Фильм как «открытая структура» романа
На XII Международном философском конгрессе в 1958 году Умберто Эко делает доклад «Проблема открытого произведения», который в 1962 году был переработан автором в сборник «Открытое произведение». По Эко, «открытое произведение» не конструирует закрытый, самодостаточный в себе мир, а предлагает, навязывает читателю бесчисленную череду истолкований, категорически отвергая возможность однозначного своего понимания. Умберто Эко занят вопросом о том, как современное искусство осваивает беспорядок действительности, тот «плодотворный беспорядок, позитивность которого выявила современная культура: разрушение традиционалистского Порядка, который считался у западного человека неизменным и окончательным и отождествлялся с объективной структурой мира». «Если искусство принимает определенные направления, то это и не хорошо и не плохо; но, так или иначе, это никогда не случайный факт, а явление, в котором подлежат анализу его структура, его исторические предпосылки и его практическое воздействие на психологию потребителей». Эко разрабатывает теорию «открытого произведения», которое он понимает как «поле многочисленных и одновременно равноценных интерпретативных парадигм, побуждающих потребителя по-разному прочитывать одно и то же произведение».
Фильм «Мастер и Маргарита», как мне кажется, и становится таким примером «открытого произведения» — с точки зрения повествовательных пластов, коннотаций, временных и культурных контекстов.
Ответим на главный вопрос?
Что же это за кинотекст под названием «Мастер и Маргарита», режиссера М. Локшина, в котором играют А. Диль, Е. Цыганов, Ю. Снигирь и другие хорошие актеры? О чем это высказывание, зачем оно нужно?

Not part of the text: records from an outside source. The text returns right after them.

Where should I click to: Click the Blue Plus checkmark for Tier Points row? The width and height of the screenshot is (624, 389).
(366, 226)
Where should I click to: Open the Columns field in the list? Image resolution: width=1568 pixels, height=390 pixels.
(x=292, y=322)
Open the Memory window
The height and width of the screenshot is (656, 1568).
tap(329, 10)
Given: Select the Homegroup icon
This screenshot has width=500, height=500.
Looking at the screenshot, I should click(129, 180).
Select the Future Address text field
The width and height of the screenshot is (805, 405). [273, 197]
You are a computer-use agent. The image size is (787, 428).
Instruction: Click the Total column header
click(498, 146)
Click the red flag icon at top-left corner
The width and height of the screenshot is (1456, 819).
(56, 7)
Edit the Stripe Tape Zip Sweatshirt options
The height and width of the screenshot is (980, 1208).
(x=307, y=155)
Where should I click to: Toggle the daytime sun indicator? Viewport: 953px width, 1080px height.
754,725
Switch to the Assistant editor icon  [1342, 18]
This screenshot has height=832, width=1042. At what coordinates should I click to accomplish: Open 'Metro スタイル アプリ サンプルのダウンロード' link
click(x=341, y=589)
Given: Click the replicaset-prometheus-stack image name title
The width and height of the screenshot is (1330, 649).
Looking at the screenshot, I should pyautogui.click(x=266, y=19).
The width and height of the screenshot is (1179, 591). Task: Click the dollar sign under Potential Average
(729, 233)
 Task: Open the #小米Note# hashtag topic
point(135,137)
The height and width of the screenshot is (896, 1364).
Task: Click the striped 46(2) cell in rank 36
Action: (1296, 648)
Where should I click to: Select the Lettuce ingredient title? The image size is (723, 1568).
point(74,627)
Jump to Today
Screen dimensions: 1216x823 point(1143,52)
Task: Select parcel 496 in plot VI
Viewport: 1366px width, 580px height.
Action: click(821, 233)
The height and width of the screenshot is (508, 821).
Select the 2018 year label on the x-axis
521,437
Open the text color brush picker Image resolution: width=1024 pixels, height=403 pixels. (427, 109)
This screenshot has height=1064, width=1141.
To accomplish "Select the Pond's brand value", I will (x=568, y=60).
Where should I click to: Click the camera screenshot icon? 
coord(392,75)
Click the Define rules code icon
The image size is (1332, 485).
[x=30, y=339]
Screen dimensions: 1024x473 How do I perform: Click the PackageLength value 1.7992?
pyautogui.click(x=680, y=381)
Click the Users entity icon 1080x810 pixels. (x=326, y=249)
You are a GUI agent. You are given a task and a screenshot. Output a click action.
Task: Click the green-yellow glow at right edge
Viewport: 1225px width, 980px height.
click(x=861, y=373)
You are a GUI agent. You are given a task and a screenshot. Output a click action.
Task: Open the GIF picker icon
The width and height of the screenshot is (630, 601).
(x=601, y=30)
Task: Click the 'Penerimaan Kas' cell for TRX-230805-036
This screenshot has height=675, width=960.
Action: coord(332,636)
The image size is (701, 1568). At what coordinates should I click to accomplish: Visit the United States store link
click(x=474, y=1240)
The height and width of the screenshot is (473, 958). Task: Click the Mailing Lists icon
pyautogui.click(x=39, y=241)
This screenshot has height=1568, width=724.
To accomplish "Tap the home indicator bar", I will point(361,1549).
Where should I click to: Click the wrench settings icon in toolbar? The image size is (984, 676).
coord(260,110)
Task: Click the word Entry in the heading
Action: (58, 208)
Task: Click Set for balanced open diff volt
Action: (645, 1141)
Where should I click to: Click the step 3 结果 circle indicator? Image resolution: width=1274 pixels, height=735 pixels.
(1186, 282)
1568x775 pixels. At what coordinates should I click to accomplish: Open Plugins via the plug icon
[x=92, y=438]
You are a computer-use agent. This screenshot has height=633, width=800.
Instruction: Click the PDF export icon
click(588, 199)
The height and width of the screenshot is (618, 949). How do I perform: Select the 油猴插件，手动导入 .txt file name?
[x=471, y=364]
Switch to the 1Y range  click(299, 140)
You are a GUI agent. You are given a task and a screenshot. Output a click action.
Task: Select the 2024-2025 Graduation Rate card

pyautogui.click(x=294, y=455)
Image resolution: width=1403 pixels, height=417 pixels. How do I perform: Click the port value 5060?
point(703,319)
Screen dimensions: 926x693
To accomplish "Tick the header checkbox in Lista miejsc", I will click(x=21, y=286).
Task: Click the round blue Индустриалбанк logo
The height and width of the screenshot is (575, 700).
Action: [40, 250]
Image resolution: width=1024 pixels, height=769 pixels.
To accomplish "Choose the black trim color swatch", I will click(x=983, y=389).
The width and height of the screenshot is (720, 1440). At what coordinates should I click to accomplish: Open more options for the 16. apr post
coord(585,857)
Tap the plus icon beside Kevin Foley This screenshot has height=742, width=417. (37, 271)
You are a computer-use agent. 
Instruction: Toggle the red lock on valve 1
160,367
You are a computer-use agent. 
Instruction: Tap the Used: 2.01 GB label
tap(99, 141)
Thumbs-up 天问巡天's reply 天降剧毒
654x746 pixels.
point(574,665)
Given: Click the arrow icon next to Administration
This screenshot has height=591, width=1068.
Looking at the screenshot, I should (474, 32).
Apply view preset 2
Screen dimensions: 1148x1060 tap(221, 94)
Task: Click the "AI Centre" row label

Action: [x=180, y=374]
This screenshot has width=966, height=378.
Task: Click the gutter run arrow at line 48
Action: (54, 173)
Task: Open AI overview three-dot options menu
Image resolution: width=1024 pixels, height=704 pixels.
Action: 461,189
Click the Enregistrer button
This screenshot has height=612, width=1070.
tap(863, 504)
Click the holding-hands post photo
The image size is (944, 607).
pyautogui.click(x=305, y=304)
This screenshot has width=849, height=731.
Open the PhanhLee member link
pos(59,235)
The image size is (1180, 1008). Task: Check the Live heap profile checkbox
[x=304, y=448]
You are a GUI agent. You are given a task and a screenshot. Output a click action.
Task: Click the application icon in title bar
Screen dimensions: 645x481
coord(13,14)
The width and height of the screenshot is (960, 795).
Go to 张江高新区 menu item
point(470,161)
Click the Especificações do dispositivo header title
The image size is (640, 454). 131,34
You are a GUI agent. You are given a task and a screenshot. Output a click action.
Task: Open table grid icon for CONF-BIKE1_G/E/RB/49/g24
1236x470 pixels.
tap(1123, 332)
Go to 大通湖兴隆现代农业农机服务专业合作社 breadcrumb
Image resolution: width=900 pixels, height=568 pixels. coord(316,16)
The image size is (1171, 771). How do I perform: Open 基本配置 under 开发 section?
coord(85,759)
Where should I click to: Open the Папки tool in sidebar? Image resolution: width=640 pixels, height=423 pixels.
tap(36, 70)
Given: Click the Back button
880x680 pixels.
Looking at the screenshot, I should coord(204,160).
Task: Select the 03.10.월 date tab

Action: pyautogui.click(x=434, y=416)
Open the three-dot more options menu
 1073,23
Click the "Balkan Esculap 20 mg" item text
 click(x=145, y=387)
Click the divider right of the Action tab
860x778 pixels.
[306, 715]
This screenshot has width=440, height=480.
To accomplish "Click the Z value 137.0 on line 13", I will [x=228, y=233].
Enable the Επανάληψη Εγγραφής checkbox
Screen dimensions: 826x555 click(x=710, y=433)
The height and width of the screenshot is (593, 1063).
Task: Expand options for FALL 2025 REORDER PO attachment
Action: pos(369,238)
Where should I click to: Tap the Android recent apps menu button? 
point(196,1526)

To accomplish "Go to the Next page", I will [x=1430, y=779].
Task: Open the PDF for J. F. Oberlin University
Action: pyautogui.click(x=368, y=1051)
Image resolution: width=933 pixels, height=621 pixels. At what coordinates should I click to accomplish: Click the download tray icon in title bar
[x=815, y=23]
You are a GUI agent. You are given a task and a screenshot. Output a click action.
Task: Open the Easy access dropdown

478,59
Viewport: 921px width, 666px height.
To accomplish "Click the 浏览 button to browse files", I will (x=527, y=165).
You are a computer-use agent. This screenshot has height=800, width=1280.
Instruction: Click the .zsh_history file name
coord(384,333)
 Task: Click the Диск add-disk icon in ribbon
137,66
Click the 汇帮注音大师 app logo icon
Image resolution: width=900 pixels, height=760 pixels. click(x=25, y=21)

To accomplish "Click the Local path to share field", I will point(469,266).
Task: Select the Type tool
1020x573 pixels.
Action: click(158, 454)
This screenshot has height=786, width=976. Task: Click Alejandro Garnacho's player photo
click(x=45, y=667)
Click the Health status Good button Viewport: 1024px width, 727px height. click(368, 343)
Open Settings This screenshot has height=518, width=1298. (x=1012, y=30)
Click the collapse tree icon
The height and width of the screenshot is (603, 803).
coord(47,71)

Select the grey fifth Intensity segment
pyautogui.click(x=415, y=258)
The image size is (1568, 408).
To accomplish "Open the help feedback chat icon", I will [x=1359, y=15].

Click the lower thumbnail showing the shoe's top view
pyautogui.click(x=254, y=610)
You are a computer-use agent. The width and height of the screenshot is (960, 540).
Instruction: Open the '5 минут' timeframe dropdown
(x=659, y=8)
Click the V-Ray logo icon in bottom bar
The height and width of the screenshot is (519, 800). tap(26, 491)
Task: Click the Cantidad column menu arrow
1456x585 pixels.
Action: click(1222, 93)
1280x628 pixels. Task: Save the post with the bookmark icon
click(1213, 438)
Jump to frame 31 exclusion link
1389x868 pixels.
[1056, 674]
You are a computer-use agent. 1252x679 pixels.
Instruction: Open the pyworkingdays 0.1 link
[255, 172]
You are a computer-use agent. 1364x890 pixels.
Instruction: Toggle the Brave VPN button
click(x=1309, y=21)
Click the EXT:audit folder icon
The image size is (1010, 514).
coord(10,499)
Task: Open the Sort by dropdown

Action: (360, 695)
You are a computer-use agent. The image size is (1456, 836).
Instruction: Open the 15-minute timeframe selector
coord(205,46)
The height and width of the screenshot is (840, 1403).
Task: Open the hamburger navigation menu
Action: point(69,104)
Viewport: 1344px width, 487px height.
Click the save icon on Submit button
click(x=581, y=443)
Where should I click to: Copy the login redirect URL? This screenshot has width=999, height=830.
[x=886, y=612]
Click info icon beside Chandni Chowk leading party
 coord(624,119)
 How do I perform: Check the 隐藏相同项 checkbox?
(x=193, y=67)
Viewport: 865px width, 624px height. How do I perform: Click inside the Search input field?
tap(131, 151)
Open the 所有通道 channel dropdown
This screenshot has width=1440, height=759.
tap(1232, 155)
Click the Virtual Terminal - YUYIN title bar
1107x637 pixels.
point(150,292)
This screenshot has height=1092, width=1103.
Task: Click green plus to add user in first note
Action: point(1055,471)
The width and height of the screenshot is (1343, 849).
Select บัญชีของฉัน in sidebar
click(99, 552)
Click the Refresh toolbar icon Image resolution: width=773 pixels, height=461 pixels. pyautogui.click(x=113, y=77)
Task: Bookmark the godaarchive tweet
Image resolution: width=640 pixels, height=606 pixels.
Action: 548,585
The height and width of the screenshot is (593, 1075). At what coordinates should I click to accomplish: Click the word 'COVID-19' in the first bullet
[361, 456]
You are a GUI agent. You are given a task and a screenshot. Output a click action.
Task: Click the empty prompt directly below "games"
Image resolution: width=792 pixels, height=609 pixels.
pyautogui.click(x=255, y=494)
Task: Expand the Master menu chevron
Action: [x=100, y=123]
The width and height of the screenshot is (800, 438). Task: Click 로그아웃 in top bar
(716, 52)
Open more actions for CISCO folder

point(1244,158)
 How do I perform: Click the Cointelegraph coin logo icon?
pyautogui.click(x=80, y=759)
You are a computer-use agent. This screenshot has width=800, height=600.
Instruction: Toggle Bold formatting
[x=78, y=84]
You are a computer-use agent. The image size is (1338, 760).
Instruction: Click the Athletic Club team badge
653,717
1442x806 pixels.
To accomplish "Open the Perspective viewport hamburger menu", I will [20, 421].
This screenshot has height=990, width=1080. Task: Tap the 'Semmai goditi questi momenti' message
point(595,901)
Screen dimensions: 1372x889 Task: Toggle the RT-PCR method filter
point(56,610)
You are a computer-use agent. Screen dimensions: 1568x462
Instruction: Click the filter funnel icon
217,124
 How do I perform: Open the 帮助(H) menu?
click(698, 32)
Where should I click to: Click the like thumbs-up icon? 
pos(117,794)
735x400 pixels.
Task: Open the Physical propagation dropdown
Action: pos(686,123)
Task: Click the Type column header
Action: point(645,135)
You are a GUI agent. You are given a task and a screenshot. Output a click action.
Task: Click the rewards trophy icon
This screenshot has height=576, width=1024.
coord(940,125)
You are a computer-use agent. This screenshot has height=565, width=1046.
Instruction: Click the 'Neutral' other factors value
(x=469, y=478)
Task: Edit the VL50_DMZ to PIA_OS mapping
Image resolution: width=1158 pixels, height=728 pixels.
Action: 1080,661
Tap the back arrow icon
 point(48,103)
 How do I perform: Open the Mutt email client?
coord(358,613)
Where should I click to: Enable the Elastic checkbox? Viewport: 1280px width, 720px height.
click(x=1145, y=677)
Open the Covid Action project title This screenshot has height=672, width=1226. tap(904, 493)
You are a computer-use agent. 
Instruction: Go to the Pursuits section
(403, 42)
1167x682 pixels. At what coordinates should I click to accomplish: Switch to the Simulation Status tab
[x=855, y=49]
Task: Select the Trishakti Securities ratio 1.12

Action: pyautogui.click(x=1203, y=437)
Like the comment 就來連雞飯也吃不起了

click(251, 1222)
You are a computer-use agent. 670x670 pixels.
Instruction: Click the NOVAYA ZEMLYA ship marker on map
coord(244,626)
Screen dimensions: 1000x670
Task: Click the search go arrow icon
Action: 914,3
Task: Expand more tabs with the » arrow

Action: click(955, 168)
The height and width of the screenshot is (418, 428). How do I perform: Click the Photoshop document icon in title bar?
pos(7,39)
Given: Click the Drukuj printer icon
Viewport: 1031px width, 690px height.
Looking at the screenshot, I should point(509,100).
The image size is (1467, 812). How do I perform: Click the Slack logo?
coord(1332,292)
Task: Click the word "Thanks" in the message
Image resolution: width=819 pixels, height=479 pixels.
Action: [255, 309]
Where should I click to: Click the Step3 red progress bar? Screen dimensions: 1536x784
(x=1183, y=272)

Мне представляется, что перед нами визуализированная история массового восприятия романа, его российской (и шире — международной) рецепции. Того, как мы читаем и слышим «МиМ». Это запущенный снежный ком, который продолжает катиться и нами же все более увеличивается, изменяется и разгоняется. Это фильм про то, как булгаковский роман повлиял на всю вторую половину ХХ века и продолжает влиять на нас, проживших уже четверть века двадцать первого. Это живое воплощение «эффекта Манделы». Текст, который мы любим, с которым тоскуем и радуемся, который перечитываем, и оттого циклически повторяем на следующих временных витках.
И доповторялись до дня сегодняшнего, когда после того, как Воланд берет в руки горящую книгу и произносит фразу из эпиграфа «Фауста», не хочется отрываться от экрана. И страшно выглянуть в окно, ожидая увидеть за ним вечные деревянные кресты с тремя разбойниками, которые стоят под снегопадом в квадратном дворике Большого дома, охраняемые красноармейцами.
P.S. В процессе написания я прочитал довольно много текстов: что-то уточнял, проверял, перечитывал сам роман. Из всего просмотренного очень бы хотелось отметить длинный и подробный разбор фильма «Мастер и Маргарита — 2024» в 5 частях, автор — Лора Бочарова (очень талантливый и разносторонний человек, посмотрите в Сети):
• Часть 1. Читатели. Часть 2. Книга. Часть 3. История текста
•Часть 4. Фильм
•Часть 5. Зрители
Про «Эффект Манделы» — про ложную коллективную память, с которой приходится считаться, я узнал именно из этого текста.
P.S. № 2. Вот что осталось для меня неразрешенным — это привнесенные в фильм создателями египетские мотивы. Анубис на трости, Маргарита на балу у Сатаны в образе Изиды (так ли? Мастер = Осирис? почему?), головной убор которой переводился как «трон». На котором в Варьете сидит Воланд? И пила ли Изида кровь или это символическая отсылка к чему-то неочевидному. Не знаю, додумать не смог.